At the same time, markets faced conflicting issues of rising supply from some areas but geopolitical tensions on the other, which he said was causing uncertainty and affecting the price structure.  “On the one hand, we have good news on the supply side. We seeing the booming development of oil and gas in North America and good news of discoveries in frontier exploration provinces,” Guiziou said, referring to areas such as East Africa and offshore Brazil. ”At the same time, we see geopolitical issues and events which keep a constant threat on the ability of our industry to supply the markets in a smooth way,” Guiziou said, adding that this was evident in the backwardation that has been a feature of the oil market for some time.  

“Total’s view is that of a world which will remain facing undersupply challenges in the mid- and long-terms,” Guiziou said. ”Despite the good news on the supply side, we need to remember that we have as an industry to put on the market by 2020 about 40 milion b/d of new oil which is a huge number and obviously those 40 million b/d will replace oil from mature fields. It’s within a short time frame so a lot of challenges will be faced by our industry.”

He said that the same applied to the gas market.  “We see before the end of the decade a shortage of supply on the European and Asian markets,” he said.  This will require the industry to proceed with “very intensive capital allocations and expenses to develop new facilities and put that new oil and gas on the market,” which Quiziou said was a joint responsibility of both the international oil companies and the state-owned resource holders.

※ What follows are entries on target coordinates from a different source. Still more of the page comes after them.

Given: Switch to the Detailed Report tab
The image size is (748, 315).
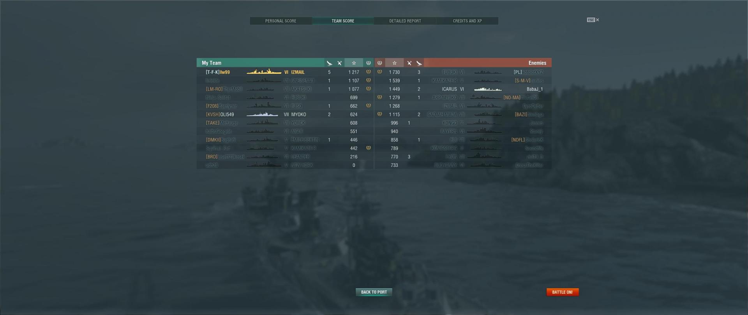Looking at the screenshot, I should click(405, 21).

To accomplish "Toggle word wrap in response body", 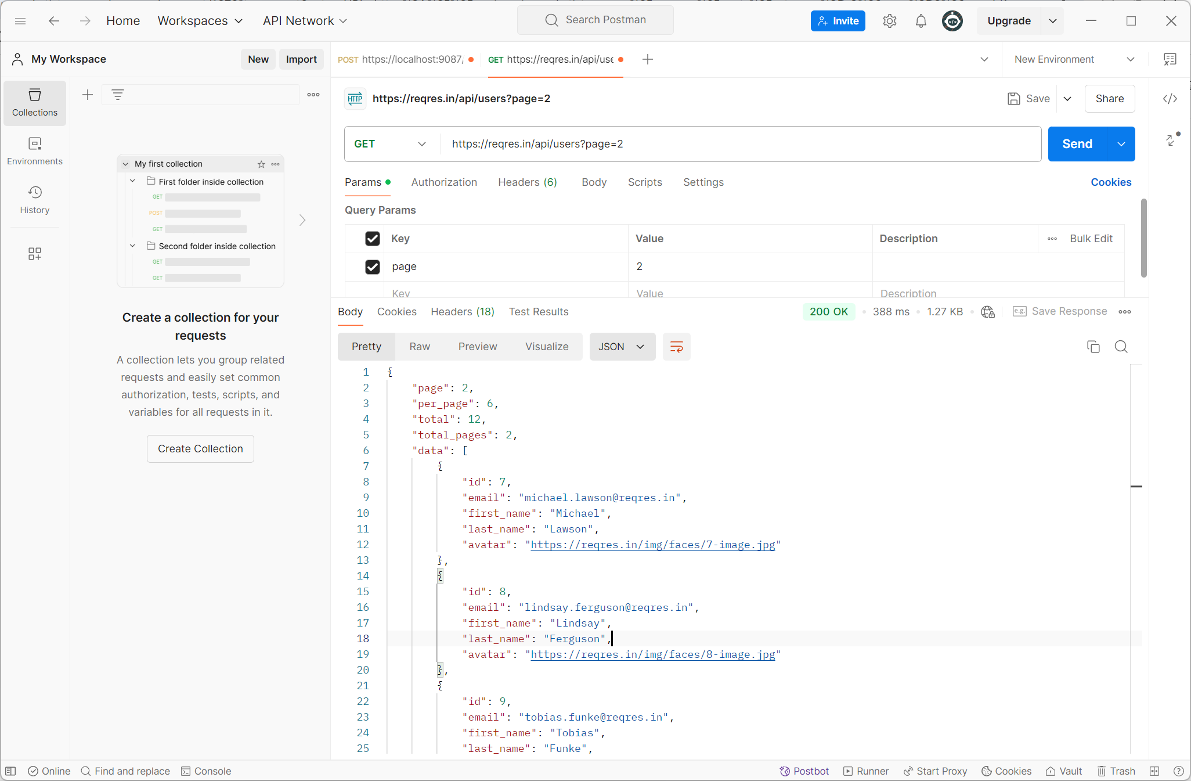I will coord(676,347).
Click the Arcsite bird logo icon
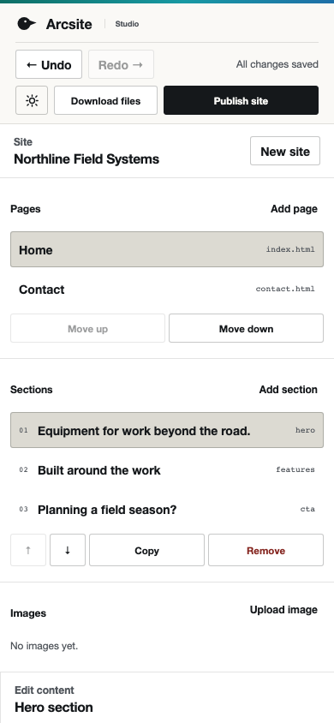The image size is (334, 723). tap(27, 23)
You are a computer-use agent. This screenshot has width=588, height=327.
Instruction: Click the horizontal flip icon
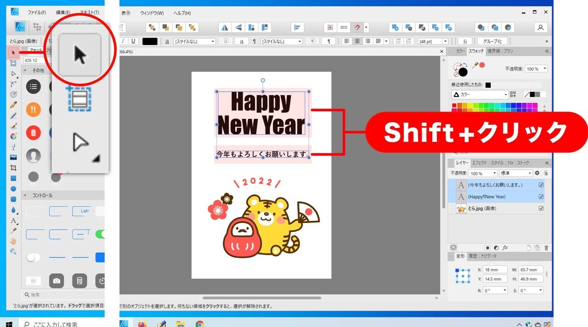[224, 27]
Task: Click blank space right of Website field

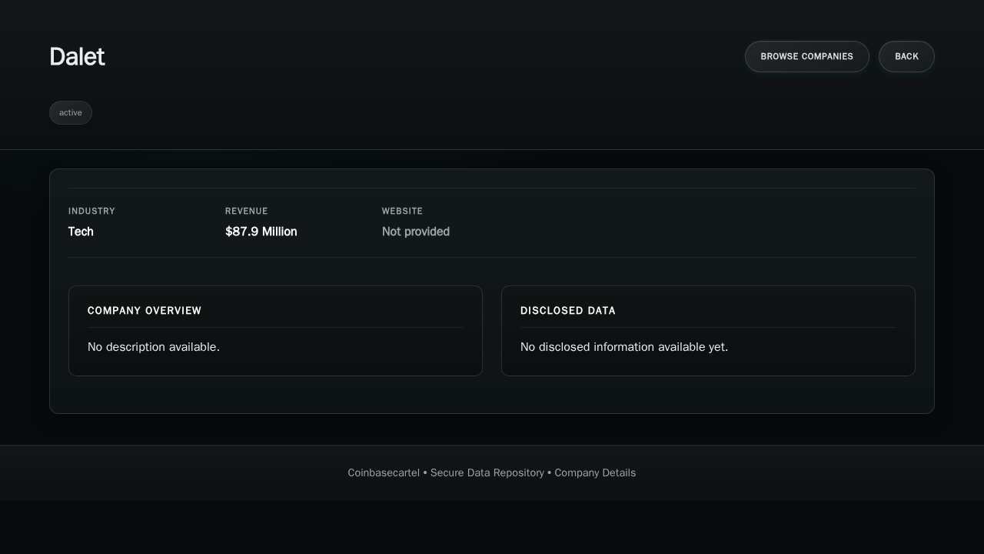Action: pyautogui.click(x=692, y=223)
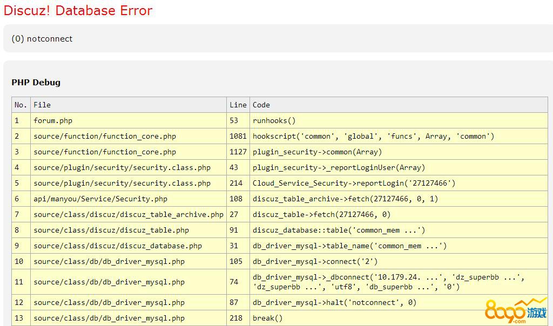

–A Saudi-Kuwait dispute is holding up a gas project,  the chairman of the Kuwait Gulf Oil Company Hisham al-Rifaai, told reporters.

Joint development by Kuwait and Saudi Arabia of their side of the offshore Dorra gas field could be delayed by a year due to a dispute between the two Arab neighbors on where the gas should land, Rifaai said. ”We have an issue about where the gas should be delivered,” Hisham al-Rifaai told reporters on the sidelines.  “Saudi Arabia requests that all the gas be delivered to Al-Khafji and split there,” he said, referring to a port on the border between the kingdom and Kuwait. “But we have invested millions [of dollars] in front-end engineering and design on the basis of offshore splitting of the gas.” 

“This happened recently,” he added, saying he found the Saudi request for a change of project design puzzling.

If the disagreement is settled amicably and soon, there may be no development delay. If not, then the start of phased gas production from Dorra, designed to deliver an initial 300,000 Mcf/d of natural gas to each state, could be delayed to 2015 from 2014, Rifaai said.

Current plans call for the Arab partners ultimately to produce 600,000 Mcf/d of gas from Dorra, which lies in disputed waters off the Persian Gulf, with Iran also laying claim to part of the field it calls Arash.

–Finally, some good news. A deal between the federal Iraqi government and the Kurdistan Regional Government is likely to bear dividends for at least one operator in northern Iraq,  UAE-based Crescent Petroleum, by making it more likely that a long delayed federal hydrocarbon law will be approved.